Selon les structures, le botaniste peut également participer à des projets de restauration écologique ou à la gestion de réserves naturelles.
Les compétences recherchées
Pour exercer ce métier, plusieurs compétences sont indispensables :
- Excellente connaissance de la flore et de la botanique ;
- Maîtrise des techniques d’inventaire naturaliste ;
- Capacité à reconnaître les espèces végétales sur le terrain ;
- Connaissances en écologie et en fonctionnement des écosystèmes ;
- Maîtrise des outils cartographiques et SIG appréciée ;
- Capacités d’analyse et de synthèse ;
- Rigueur scientifique ;
- Qualités rédactionnelles.
La patience, le sens de l’observation et le goût du travail de terrain sont également essentiels.
Quel salaire ?
La rémunération varie selon l’expérience, la spécialisation et la structure employeuse.
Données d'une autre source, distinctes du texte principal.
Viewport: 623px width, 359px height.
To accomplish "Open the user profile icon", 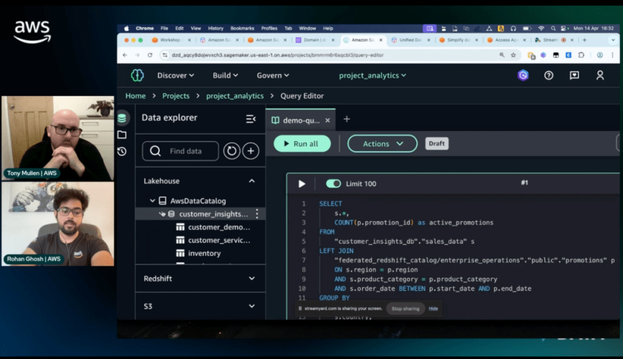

- Botaniste débutant : entre 28 000 € et 34 000 € brut par an ;
- Botaniste confirmé : entre 35 000 € et 45 000 € brut par an ;
- Expert botaniste ou chef de projet : jusqu’à 50 000 € brut par an et davantage selon les responsabilités.
Les botanistes exercent notamment dans les bureaux d’études, les conservatoires botaniques, les collectivités, les associations naturalistes, les organismes publics ou les instituts de recherche.
Quelles études pour devenir botaniste ?
Le métier est généralement accessible à partir d’un niveau Bac+3 à Bac+5 dans les domaines de l’écologie, de la botanique, des sciences de la vie ou de la gestion des espaces naturels.
À l’EGPN, plusieurs formations permettent d’acquérir les compétences recherchées par les employeurs :
- BTSA Gestion et Protection de la Nature (Bac+2) pour acquérir les bases de l’écologie, de la biodiversité et des inventaires naturalistes ;
- Bachelor Gestion & Valorisation Naturaliste (Bac+3) pour développer une expertise naturaliste et maîtriser les méthodes d’inventaire ;
- Mastère Écologie (Bac+5) pour développer une expertise scientifique avancée en écologie végétale et en conservation de la biodiversité ;
- Programme Grande École Ingénierie de l’Écologie (Bac+5) pour accéder à des postes d’expertise, de gestion de projets et de conseil en environnement.
À l’EGPN, les étudiants participent régulièrement à des sorties de terrain afin d’apprendre à reconnaître les plantes sauvages, à réaliser des inventaires floristiques et à comprendre le fonctionnement des écosystèmes naturels.
Devenir botaniste, c’est contribuer à la connaissance et à la préservation de la flore tout en travaillant au plus près de la nature. C’est également exercer un métier passionnant qui mêle observation, recherche scientifique, expertise environnementale et protection de la biodiversité.